NASA’s Parker Solar Probe launched from Florida Sunday to
begin its journey to the Sun, where it will undertake a landmark mission. The
spacecraft will transmit its first science observations in December, beginning
a revolution in our understanding of the star that makes life on Earth
possible.
Roughly the size of a small car, the spacecraft lifted off at
3:31 a.m. EDT on a United Launch Alliance Delta IV Heavy rocket from Space
Launch Complex-37 at Cape Canaveral Air Force Station. At 5:33 a.m., the
mission operations manager reported that the spacecraft was healthy and
operating normally.
The mission’s findings will help researchers improve their
forecasts of space weather events, which have the potential to damage
satellites and harm astronauts on orbit, disrupt radio communications and, at
their most severe, overwhelm power grids.
During the first week of its journey, the spacecraft will
deploy its high-gain antenna and magnetometer boom. It also will perform the
first of a two-part deployment of its electric field antennas.

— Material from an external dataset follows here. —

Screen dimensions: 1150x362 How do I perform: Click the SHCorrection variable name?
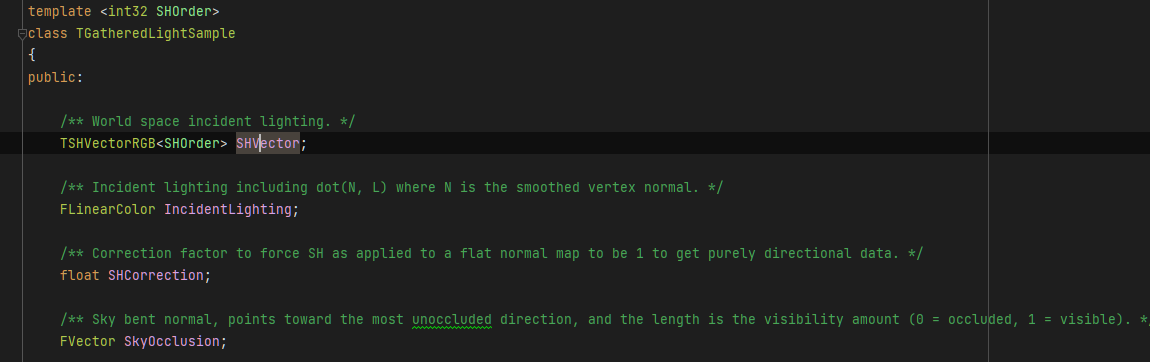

Instrument
testing will begin in early September and last approximately four weeks, after
which Parker Solar Probe can begin science operations.

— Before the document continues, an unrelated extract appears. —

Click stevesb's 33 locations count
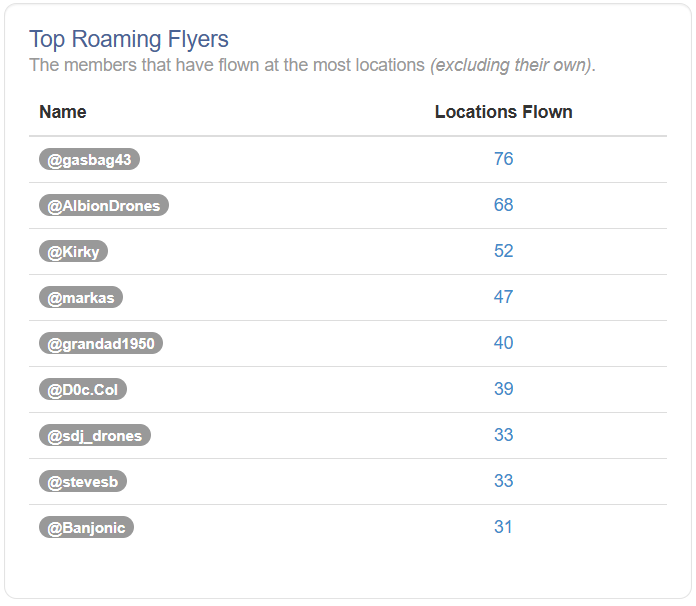The height and width of the screenshot is (606, 696). 503,481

“Today’s launch was the culmination of six decades of
scientific study and millions of hours of effort,” said project manager Andy
Driesman, of the Johns Hopkins University Applied Physics Laboratory (APL) in
Laurel, Maryland. “Now, Parker Solar Probe is operating normally and, on its
way, to begin a seven-year mission of extreme science.”

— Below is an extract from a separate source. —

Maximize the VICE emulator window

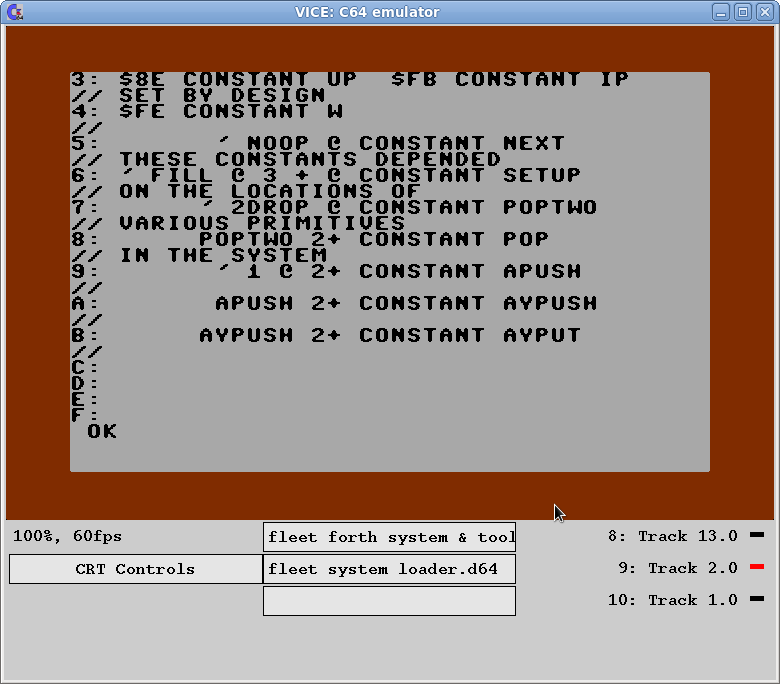[x=742, y=12]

Over the next two months, Parker Solar Probe will fly towards
Venus, performing its first Venus gravity assist in early October – a maneuver
a bit like a handbrake turn – that whips the spacecraft around the planet,
using Venus’s gravity to trim the spacecraft’s orbit tighter around the Sun.
This first flyby will place Parker Solar Probe in position in early November to
fly as close as 15 million miles from the Sun – within the blazing solar
atmosphere, known as the corona – closer than anything made by humanity has
ever gone before.
Throughout its seven-year mission, Parker Solar Probe will
make six more Venus flybys and 24 total passes by the Sun, journeying steadily
closer to the Sun until it makes its closest approach at 3.8 million miles. At
this point, the probe will be moving at roughly 430,000 miles per hour, setting
the record for the fastest-moving object made by humanity.
Parker Solar Probe will set its sights on the corona to solve
long-standing, foundational mysteries of our Sun. What is the secret of the
scorching corona, which is more than 300 times hotter than the Sun’s surface,
thousands of miles below? What drives the supersonic solar wind – the constant
stream of solar material that blows through the entire solar system? And
finally, what accelerates solar energetic particles, which can reach speeds up
to more than half the speed of light as they rocket away from the Sun?
Scientists have sought these answers for more than 60 years,
but the investigation requires sending a probe right through the unrelenting
heat of the corona. Today, this is finally possible with cutting-edge thermal
engineering advances that can protect the mission on its daring journey.
Parker Solar Probe carries four instrument suites designed to
study magnetic fields, plasma and energetic particles, and capture images of
the solar wind. The University of California, Berkeley, U.S. Naval Research
Laboratory in Washington, University of Michigan in Ann Arbor, and Princeton
University in New Jersey lead these investigations.
Parker Solar Probe is part of NASA’s Living with a Star program to explore aspects of the Sun-Earth system that directly affect life and society. The Living with a Star program is managed by the agency’s Goddard Space Flight Center in Greenbelt, Maryland, for NASA’s Science Mission Directorate in Washington. APL designed and built, and operates the spacecraft.
The mission is named for Eugene Parker, the physicist who
first theorized the existence of the solar wind in 1958. It’s the first NASA
mission to be named for a living researcher.